Category Archives: Turkish

The Edge of Heaven (2007)

 “I’m a lady of easy virtue.”

Lives intersect and create permanent changes in the wonderful film The Edge of Heaven (Auf Der Anderen Seite) from writer/director Fatih Akin. Akin was born in Germany but is of Turkish descent, so his films provide a unique cross-cultural view of the lives of Turks living in Germany.

Edge of Heaven DVDThe film begins in Germany with elderly Turkish widower immigrant Ali (Tuncel Kurtiz) visiting the red light district of Bremen and selecting prostitute Yeter (Nursel Kose). With her vinyl mini-dress and blonde wig, Yeter doesn’t seem the cozy type, but Ali is drawn to her. After a few encounters he suggests that she move in with him, and she accepts. She has few other choices at this point–she can’t stay in the red light area as she’s been identified and threatened by fellow Turks, so she moves in with Ali.

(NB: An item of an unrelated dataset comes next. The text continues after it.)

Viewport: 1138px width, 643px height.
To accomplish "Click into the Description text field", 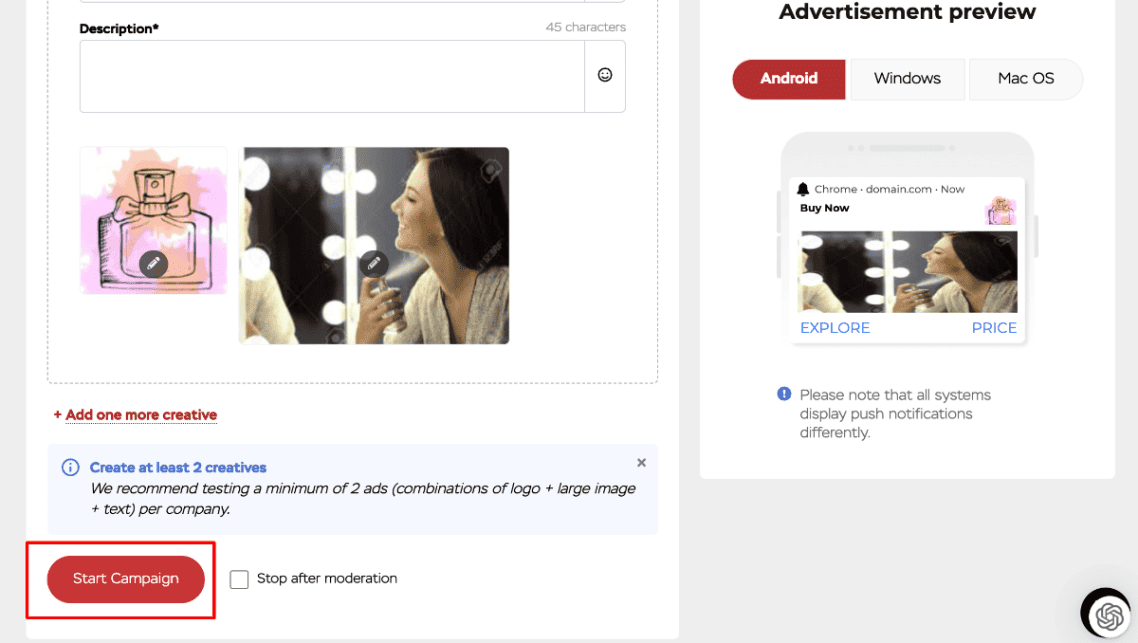I will tap(332, 76).
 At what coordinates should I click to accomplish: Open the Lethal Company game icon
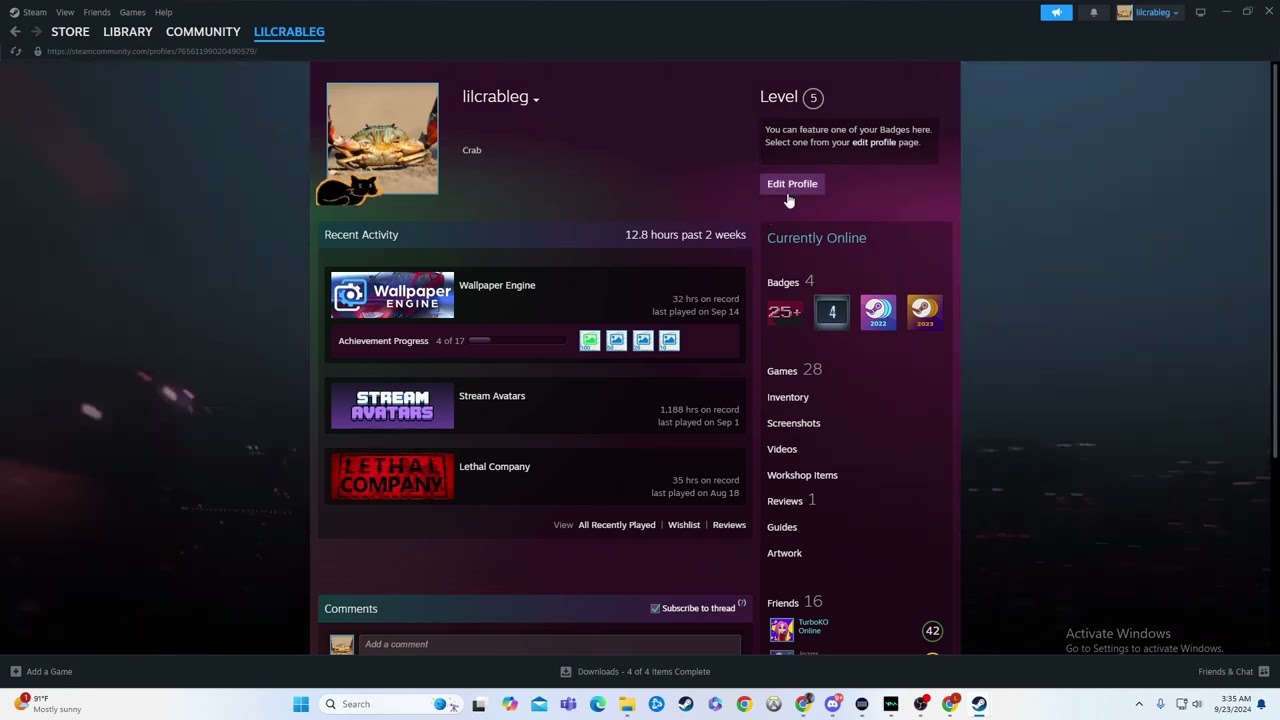(392, 477)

Add Ali’s son Nejat (Baki Dvarat) to the picture–he’s a university professor of German, and no doubt while he’s a success by cultural and societal markers, there’s something wrong…we see a scene of Nejat sitting in his messy office. Is he bored out of his mind or just contemplative? Another scene shows him listlessly lecturing students, so without explicit narrative or plot development, it seems clear that Nejat has ‘succeeded’ in German society, but he’s not thrilled about it.

Nejat doesn’t object to his father’s new housemate–in fact Yeter and Nejat have an excellent relationship. And this is in contrast to Ali’s relationship with Yeter. While he couldn’t wait for her to move in and promised to pay her, things quickly turn sour.

Circumstances take Nejat to Turkey and he begins a search for Yeter’s missing daughter, Ayten (Nurgul Yesilcay). The film takes us through Ayten’s story and activities in a revolutionary group. Seeking asylum in Germany, Ayten becomes involved with a German girl, Lotte (Patrycia Ziolkowska) and Lotte’s mother Susanne (Hanna Schygulla).

The Edge of Heaven is a wonderful film, and if I’ve managed to make it sound confusing, it really isn’t. The story threads are very well woven, and although the characters are connected, the viewer retains the knowledge of those connections–we have knowledge of those relationships that eludes the characters.

Watching The Edge of Heaven, I was reminded of Ozpetek’s wonderful film Haman (Steam: The Turkish Bath)–a film that also shows the exoticism and the dangers of Istanbul. Just as the main character in Steam, Francesco, is beguiled by Istanbul, Nejat is similarly entranced. There’s one scene where he walks into–of all things–a German book shop. There it is, apparently waiting for him. He steps inside and with a sense of quiet wonder he scans the shelves and silently logs the titles….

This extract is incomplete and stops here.